The red tent flaps were thrown open, and in sauntered a very large black bear. He walked on all fours, as bears do, but not without some difficulty. It wasn’t until he’d reached the center of the stage and stood, dramatically, to full height that Prue and Curtis saw why: In the place of his front paws were two golden hooks.
Curtis gasped; Prue let out a little cry. The man with the bag of peanuts turned around and shushed them.
“Esben weeel now show to yooo, his power of amazeeementt!” announced the ringleader as he rolled a ball toward the standing bear.
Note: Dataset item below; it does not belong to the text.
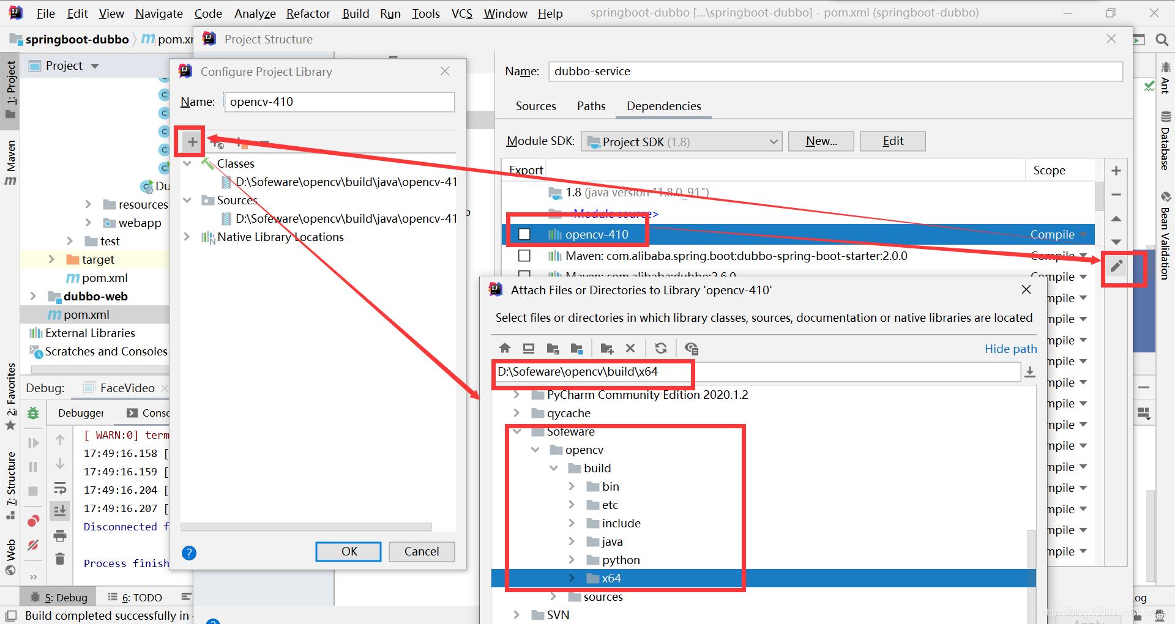Open help with the blue question mark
Esben dutifully climbed onto the ball and proceeded to wheel around the stage, balanced precariously on his hind paws. The ringleader did little to direct this activity; Esben seemed to be fully in control of the performance himself. He leapt from the ball at the ringleader’s shout and the audience, Prue and Curtis and the two adults, applauded loudly. Prue was still in shock from this sudden reversal in her expectations. They’d been looking for a man; of course he was an animal. The moles were blind and, Prue reasoned, apparently unaware of the distinctions between different species of Overdwellers. They had clearly not seen the importance of parsing out what sort of Overdweller he was.
A few passing carnival attendees had heard the applause; several more people had filed into the tent to watch the display. The bear, with some help from the ringleader, had managed to balance a wide tin plate on his left hook. With his other prosthetic paw, he was spinning it as it teetered on the curve of the golden hook. The ringleader, with a flourish, presented Esben with a metal dowel, which he placed on top of the spinning plate; another plate was put on the dowel’s end and it, too, was set to spinning. The growing crowd hooted their approval.
“Pretty good,” noted Septimus quietly.